For individuals seeking opinions about hyperbaric therapy, these case studies have particular value: they are not general impressions but complete clinical sequences—diagnosis, treatment, reevaluation—showing concrete benefits of hyperbaric oxygen in well-defined conditions (bone necrosis, chronic postoperative wounds, tumor-related complications). When correlated with the presentations at EUBS 2025, they demonstrate that what is discussed in international scientific forums is reflected point-by-point in daily practice at Hyperbarium.

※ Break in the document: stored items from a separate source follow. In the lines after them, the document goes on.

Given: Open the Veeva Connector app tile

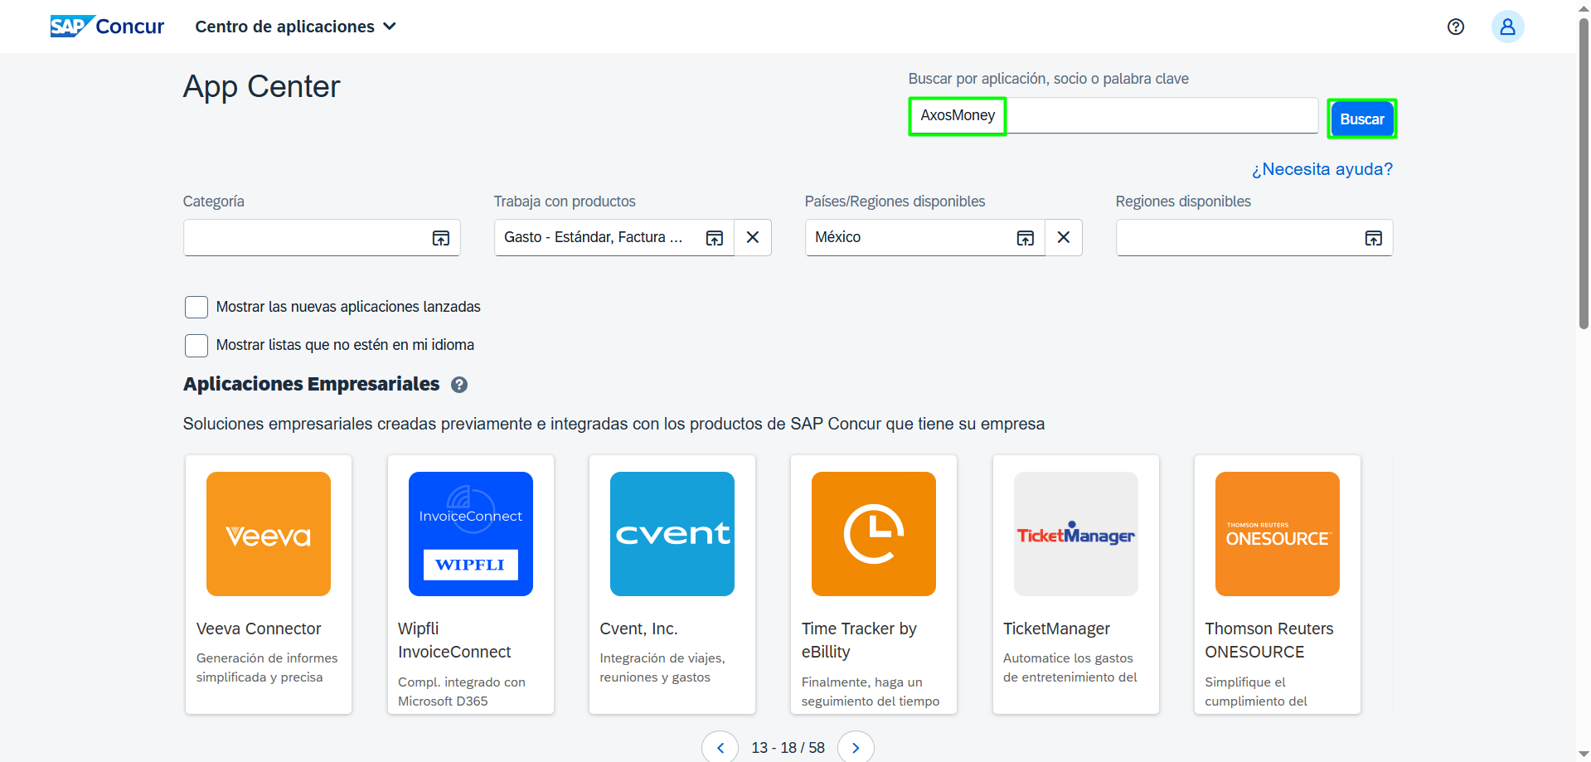Looking at the screenshot, I should pos(269,584).
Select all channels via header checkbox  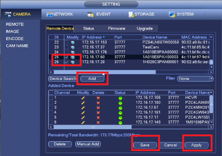[x=51, y=93]
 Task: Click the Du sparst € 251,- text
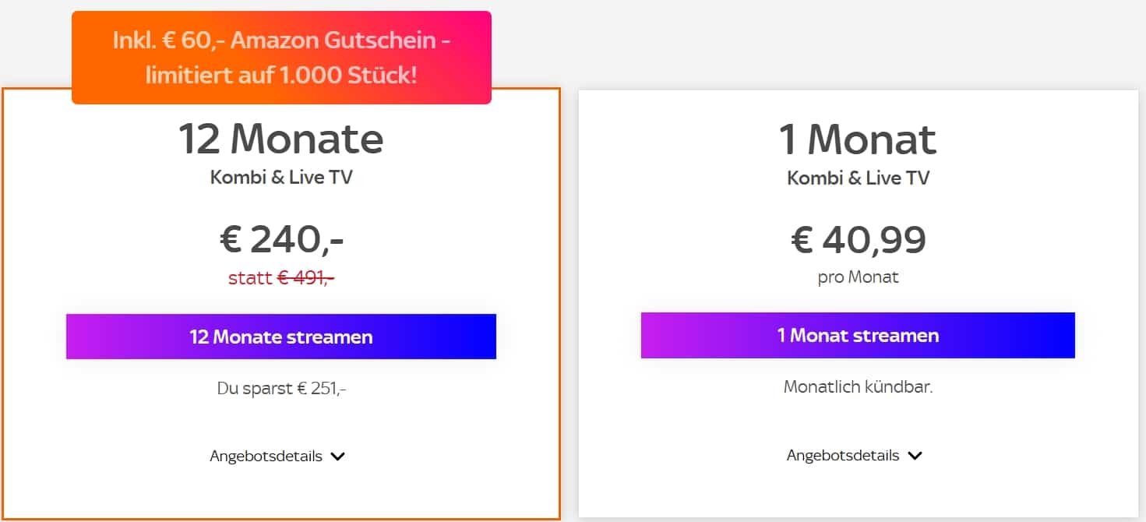pos(281,388)
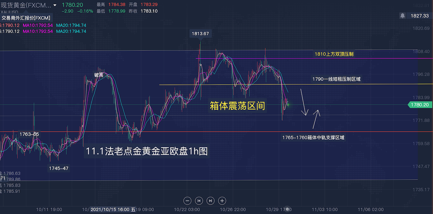
Task: Jump to previous candles with skip-back button
Action: tap(199, 201)
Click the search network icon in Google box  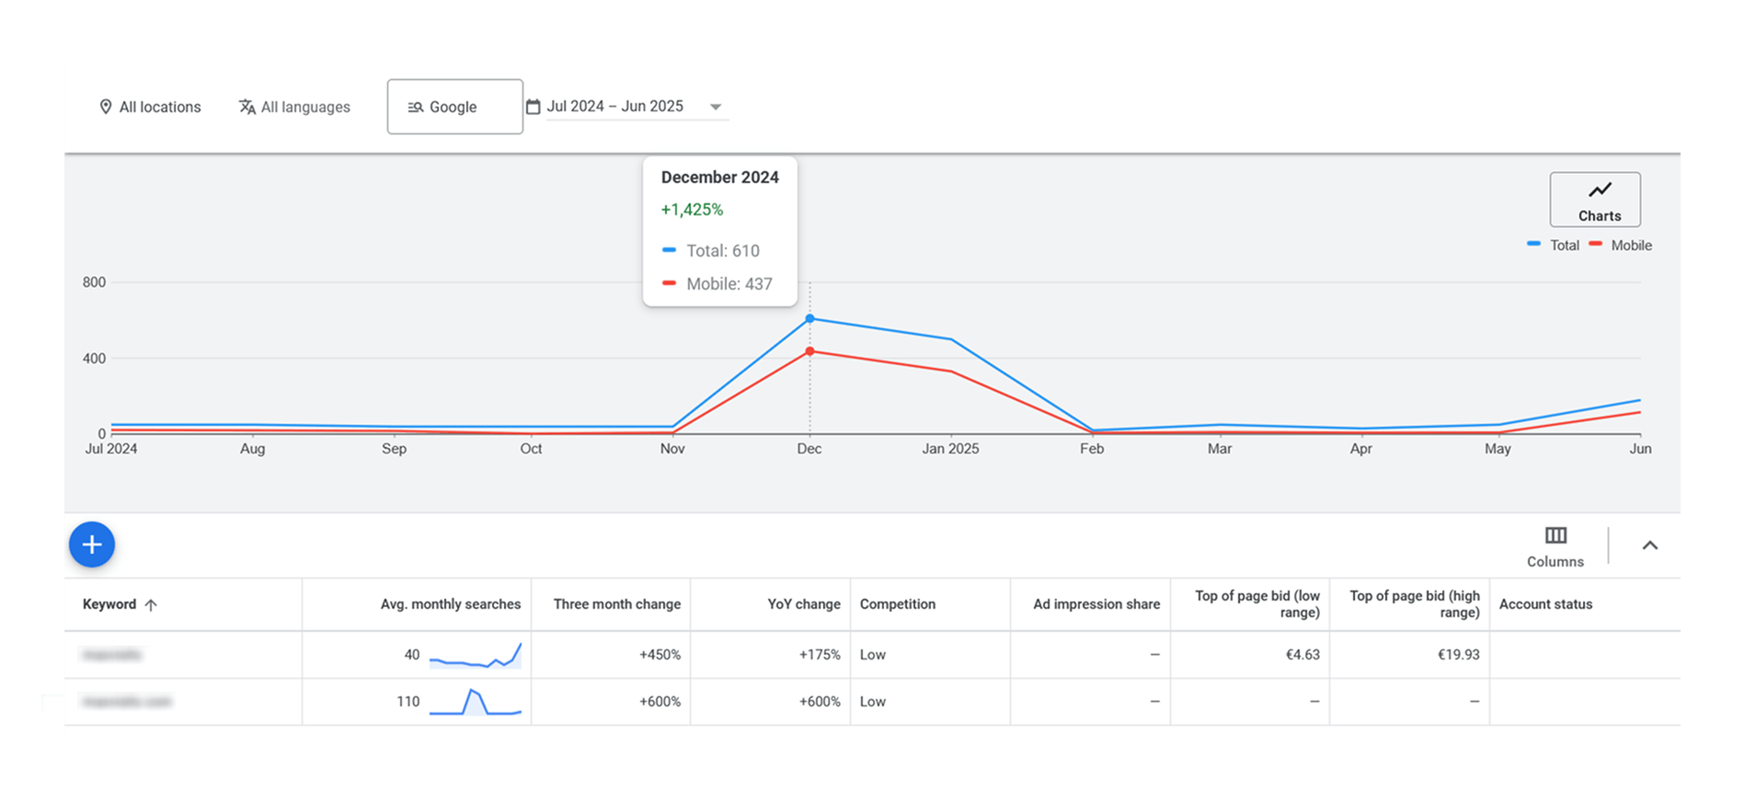point(416,108)
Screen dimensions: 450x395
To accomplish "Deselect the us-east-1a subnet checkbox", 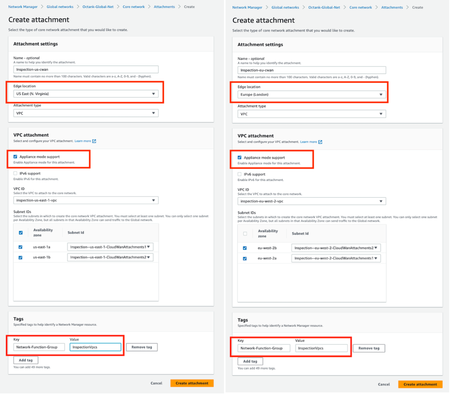I will [x=20, y=247].
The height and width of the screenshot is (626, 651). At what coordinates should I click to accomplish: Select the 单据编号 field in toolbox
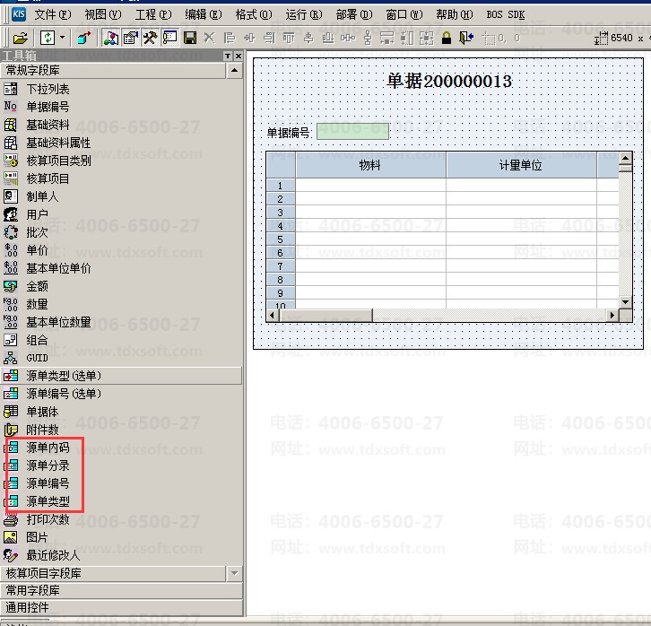coord(47,107)
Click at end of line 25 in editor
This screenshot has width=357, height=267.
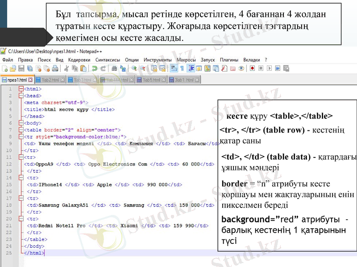coord(45,253)
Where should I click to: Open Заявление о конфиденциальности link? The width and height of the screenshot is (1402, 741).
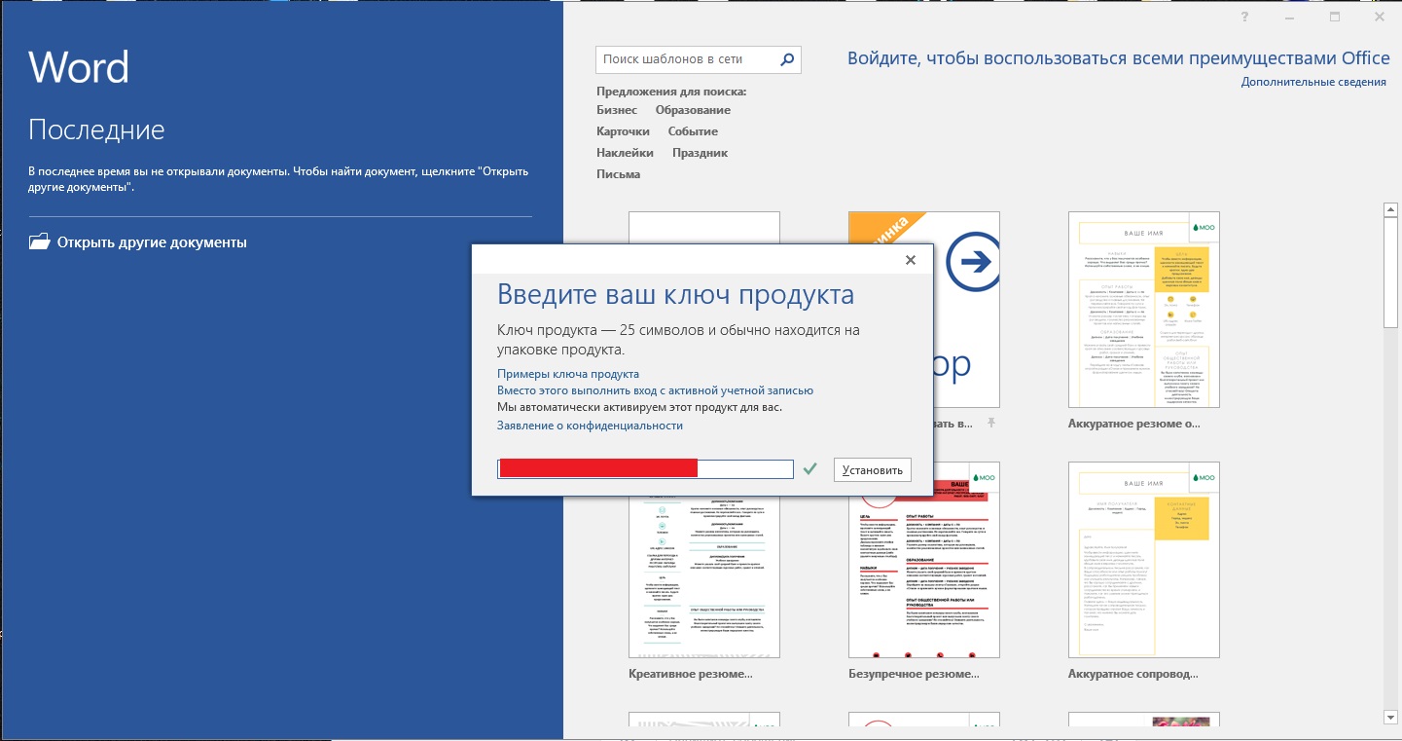pos(590,426)
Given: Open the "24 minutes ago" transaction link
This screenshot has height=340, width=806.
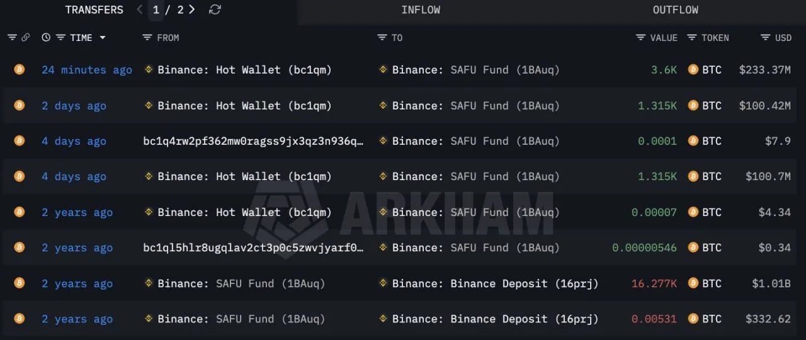Looking at the screenshot, I should pos(87,70).
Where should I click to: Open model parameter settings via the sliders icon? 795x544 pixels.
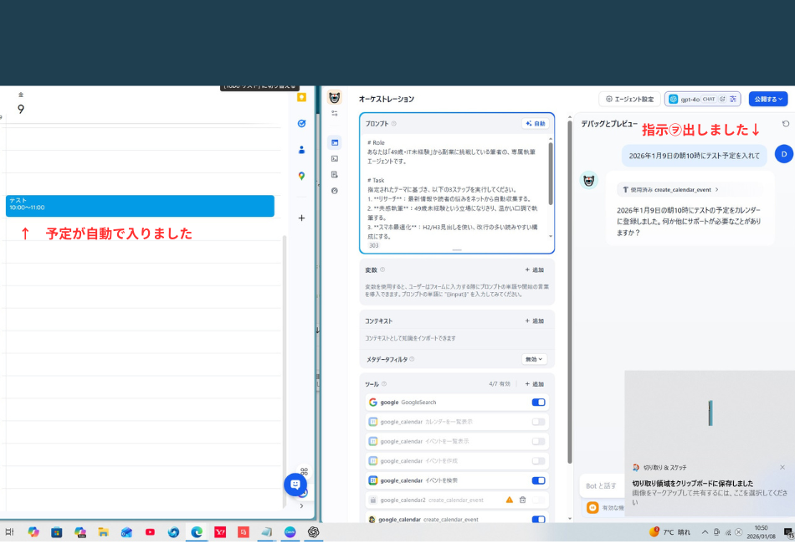733,99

For people seeking modern solutions to complex problems—from avascular necrosis and diabetic ulcers to post-radiotherapy complications—Hyperbarium’s participation at EUBS 2025 and the presentation of its own study serve as an added element of trust. It means that the clinic’s protocols are not based on individual opinions but align with what is being discussed and validated in the European scientific community.
Hyperbarium, the hyperbaric clinic in Oradea, does not operate in isolation but as part of a professional network where data are compared, critically analyzed and transformed into clear recommendations and procedures. For patients, this translates into access to objectively evaluated hyperbaric treatment, integrated in a multidisciplinary care pathway: orthopedics, neurology, diabetology, oncology, rehabilitation—and supported by results documented both in studies presented at EUBS and in the clinic’s “before and after” case series.
In this context, natural questions such as “Does it work?” and “What are the actual benefits?” receive answers not only through theoretical explanations about hyperbaric oxygen benefits but also through concrete examples of patients whose pain decreased, mobility improved and major surgeries were postponed or optimized. For those searching for information and opinions about hyperbaric therapy, the fact that Hyperbarium’s experience is presented, discussed and compared at the same level as Western European centers offers a solid reference, beyond subjective impressions or generic promises.
Thus, EUBS 2025 was not only an external confirmation of an already established path but a concrete step in consolidating Hyperbarium’s position as a reference center for hyperbaric medicine and complex rehabilitation in Romania. And for patients, it means they have access—right here—to a form of treatment that meets international standards and is continually connected to developments in the field.